Exercise requirements
Pull every line that holds the word "Podloga" from the entries.

================

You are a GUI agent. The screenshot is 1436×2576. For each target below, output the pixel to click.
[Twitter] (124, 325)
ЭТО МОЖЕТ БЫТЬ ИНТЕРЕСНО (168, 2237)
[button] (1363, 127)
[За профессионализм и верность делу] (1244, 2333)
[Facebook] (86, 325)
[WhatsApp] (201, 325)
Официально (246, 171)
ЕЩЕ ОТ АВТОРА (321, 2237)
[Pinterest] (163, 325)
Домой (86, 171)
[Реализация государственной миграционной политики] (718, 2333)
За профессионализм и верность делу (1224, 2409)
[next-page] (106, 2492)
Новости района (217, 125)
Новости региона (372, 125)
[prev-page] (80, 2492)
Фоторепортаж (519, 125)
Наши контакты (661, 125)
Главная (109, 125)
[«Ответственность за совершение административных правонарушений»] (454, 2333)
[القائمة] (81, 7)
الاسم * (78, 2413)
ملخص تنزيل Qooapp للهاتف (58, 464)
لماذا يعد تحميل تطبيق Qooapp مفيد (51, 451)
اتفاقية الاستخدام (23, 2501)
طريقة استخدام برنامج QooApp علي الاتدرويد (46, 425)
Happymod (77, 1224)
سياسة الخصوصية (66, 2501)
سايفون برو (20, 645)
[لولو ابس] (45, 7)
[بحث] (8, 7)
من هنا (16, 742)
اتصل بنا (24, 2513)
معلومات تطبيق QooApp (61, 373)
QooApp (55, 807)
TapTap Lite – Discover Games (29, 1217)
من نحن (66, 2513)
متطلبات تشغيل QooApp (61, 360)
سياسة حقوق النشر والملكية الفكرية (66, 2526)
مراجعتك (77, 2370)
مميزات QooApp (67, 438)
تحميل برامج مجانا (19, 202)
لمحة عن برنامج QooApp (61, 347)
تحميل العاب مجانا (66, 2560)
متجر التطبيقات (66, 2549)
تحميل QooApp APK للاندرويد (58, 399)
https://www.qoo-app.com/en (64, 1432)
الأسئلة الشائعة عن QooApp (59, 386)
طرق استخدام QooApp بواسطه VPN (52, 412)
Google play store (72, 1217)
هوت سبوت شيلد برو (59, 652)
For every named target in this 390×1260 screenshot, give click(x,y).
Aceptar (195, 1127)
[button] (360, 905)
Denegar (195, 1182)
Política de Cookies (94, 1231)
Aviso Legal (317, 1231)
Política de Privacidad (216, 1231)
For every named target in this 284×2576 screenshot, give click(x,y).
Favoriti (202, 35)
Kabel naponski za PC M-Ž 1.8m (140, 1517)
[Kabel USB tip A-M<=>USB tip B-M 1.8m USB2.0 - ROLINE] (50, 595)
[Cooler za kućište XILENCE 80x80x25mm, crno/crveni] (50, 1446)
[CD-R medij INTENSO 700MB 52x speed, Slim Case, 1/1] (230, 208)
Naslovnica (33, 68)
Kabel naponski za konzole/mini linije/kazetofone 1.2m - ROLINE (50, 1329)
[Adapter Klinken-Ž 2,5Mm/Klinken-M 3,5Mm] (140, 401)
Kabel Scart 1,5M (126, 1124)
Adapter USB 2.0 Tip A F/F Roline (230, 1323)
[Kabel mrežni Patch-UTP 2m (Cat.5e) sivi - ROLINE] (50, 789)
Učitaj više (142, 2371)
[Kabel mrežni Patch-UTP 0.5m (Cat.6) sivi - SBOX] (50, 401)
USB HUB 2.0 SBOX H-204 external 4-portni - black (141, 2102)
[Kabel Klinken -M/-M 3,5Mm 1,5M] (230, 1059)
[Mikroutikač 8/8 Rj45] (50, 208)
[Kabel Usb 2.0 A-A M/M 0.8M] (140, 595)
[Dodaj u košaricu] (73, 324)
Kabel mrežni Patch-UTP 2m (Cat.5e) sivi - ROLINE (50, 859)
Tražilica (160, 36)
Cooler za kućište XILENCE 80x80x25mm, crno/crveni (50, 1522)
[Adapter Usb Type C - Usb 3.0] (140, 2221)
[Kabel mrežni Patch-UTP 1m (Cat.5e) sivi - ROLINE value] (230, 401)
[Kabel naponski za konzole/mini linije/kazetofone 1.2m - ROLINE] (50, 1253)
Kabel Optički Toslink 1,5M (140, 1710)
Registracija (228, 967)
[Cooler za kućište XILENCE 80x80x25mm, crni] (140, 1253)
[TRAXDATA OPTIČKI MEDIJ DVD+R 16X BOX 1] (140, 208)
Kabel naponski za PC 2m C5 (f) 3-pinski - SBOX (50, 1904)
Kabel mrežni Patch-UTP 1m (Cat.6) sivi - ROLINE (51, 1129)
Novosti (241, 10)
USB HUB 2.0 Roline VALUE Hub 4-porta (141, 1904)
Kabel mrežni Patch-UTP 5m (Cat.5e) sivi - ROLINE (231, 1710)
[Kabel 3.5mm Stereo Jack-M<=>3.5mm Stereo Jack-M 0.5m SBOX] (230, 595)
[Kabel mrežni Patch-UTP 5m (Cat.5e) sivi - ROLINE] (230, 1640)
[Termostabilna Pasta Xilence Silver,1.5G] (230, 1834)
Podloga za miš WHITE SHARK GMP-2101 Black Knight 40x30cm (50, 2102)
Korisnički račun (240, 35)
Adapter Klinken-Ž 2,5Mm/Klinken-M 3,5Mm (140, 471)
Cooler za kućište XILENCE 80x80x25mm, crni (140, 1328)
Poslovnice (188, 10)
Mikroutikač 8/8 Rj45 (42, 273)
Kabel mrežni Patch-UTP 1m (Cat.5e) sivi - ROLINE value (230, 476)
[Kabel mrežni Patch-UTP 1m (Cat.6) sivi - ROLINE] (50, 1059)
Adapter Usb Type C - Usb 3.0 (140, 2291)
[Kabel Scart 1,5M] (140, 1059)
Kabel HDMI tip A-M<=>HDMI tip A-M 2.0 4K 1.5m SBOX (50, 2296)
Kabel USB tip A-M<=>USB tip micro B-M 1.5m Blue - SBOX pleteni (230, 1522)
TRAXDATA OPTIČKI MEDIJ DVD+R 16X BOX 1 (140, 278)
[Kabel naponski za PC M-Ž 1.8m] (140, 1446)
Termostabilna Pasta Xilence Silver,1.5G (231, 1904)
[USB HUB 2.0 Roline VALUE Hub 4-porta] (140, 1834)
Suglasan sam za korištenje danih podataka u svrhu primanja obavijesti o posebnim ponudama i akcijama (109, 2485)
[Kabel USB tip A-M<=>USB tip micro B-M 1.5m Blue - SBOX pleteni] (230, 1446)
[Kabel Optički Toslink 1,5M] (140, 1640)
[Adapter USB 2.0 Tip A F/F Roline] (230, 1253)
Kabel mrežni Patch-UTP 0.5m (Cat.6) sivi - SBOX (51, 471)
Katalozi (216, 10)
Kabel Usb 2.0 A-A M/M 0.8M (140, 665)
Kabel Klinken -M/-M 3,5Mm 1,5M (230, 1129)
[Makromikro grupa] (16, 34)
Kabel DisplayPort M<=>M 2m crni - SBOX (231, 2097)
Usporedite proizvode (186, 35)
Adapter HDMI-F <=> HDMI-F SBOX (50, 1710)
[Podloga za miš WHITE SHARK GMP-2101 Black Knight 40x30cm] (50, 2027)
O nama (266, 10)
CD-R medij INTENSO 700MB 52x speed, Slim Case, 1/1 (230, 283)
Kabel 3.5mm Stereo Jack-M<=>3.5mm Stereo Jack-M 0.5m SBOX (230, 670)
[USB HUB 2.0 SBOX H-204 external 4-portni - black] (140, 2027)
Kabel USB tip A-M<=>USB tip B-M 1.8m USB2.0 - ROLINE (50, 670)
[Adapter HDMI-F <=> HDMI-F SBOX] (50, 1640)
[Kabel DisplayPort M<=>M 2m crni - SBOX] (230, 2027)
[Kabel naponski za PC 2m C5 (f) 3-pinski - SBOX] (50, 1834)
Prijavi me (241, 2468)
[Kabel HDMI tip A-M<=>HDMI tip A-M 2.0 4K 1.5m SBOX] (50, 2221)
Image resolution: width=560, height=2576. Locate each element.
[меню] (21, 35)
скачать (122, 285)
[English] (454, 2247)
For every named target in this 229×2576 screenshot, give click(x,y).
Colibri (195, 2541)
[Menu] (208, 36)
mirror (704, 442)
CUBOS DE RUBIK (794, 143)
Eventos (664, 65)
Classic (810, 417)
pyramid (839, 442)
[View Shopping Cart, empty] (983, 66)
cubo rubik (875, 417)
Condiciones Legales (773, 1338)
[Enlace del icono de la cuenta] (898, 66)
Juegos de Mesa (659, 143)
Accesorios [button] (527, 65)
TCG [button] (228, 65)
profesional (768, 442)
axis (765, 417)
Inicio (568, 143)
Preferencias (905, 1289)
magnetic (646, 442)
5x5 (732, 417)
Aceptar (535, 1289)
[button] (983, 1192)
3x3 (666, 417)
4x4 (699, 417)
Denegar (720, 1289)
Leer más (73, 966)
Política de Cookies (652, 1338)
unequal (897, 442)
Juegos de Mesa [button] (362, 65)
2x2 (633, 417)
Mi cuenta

================

Response box
Podloga za miš WHITE SHARK GMP-2101 Black Knight 40x30cm (50, 2102)
[Podloga za miš WHITE SHARK GMP-2101 Black Knight 40x30cm] (50, 2027)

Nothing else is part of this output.